The choice of a mid-term window (45 trading days) reflects how quickly catalysts can interact: acquisition integration news, contract awards, and quarterly commentary typically compress into a 6-10 week window where expectations and multiples can swing materially. If the company posts a clean quarter with margin guidance uplift within that window, the move to $280 is reasonable. If progress is slower, the stop protects capital while leaving room for a longer-term reassessment.
Position sizing & rules
Treat this as a medium-risk allocation (single-digit percent of portfolio). Given elevated multiples, position size should be smaller than for a low multiple value name. If you get in and the trade moves to +8%-10% profit, consider trimming half and moving the stop to breakeven.
Counterargument
An important counterargument is that HWM’s premium multiple already bakes in sustained margin improvement and secular growth, leaving little room for execution error. If aircraft build rates disappoint, or raw-material input costs compress margins faster than price pass-through, the name could trade down sharply. In that scenario the stock’s high EV/EBITDA and P/E would amplify downside.
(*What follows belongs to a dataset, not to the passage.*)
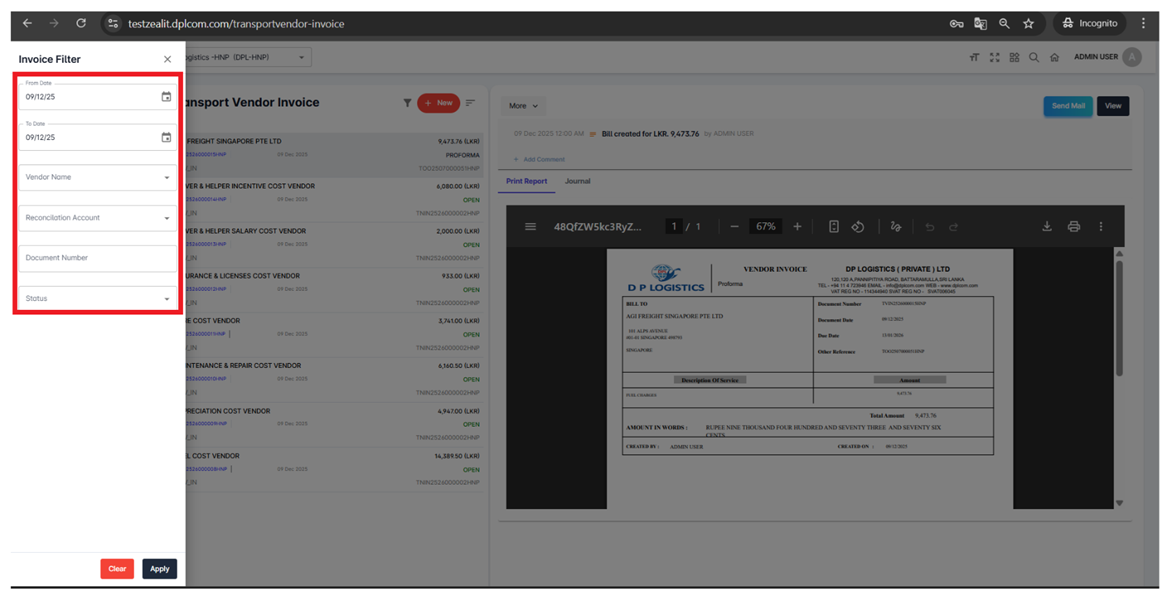The image size is (1167, 591).
Task: Zoom in on the PDF document
Action: pyautogui.click(x=797, y=227)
Risks (balanced and specific)
- Demand shock - a slowdown in airframe production or defense program delays would reduce order flow and hurt utilization for castings and forgings, compressing margins.
- Input-cost squeeze - inability to pass through rising titanium and alloy prices could erode gross margins despite pricing efforts in contracts.
- Execution risk on acquisitions - failure to integrate bolt-ons like Brunner Manufacturing quickly could undermine expected margin and synergies.
- Valuation re-rating risk - the stock is priced for growth; any EPS miss or guidance cut would likely trigger multiple compression given current P/E and EV/EBITDA.
- Short-term technical weakness - MACD shows bearish momentum and the 9/21 EMAs sit above price; increased short activity could accelerate a pullback in the near-term.
What would change my mind
I would abandon the trade if quarterly results show persistent margin contraction (gross margin declines despite price actions), if free cash flow falls materially below the current $1.431B level, or if order backlogs shrink meaningfully. Conversely, a clear sequence of margin expansion, stronger FCF conversion and improving backlog metrics would prompt me to lift the target and increase sizing.
Bottom line: Howmet offers a trade where the upside comes from a realizable path to higher margins and stronger cash flow, supported by defense tailwinds and targeted acquisitions. The multiple is not trivial - that is why the stop at $225 and a mid-term horizon (45 trading days) balance opportunity and risk.
Key near-term events to watch
- Quarterly earnings and guidance updates (monitor revenue per segment and free cash flow guidance).
- Integration updates or commentary on Brunner Manufacturing and any other M&A activity announced.
- Any major OEM order announcements or supply-chain disruptions that could affect capacity utilization.
Trade succinctly, watch headlines closely, and use the stop to limit the central valuation risk: execution must match the high expectations already priced into the shares.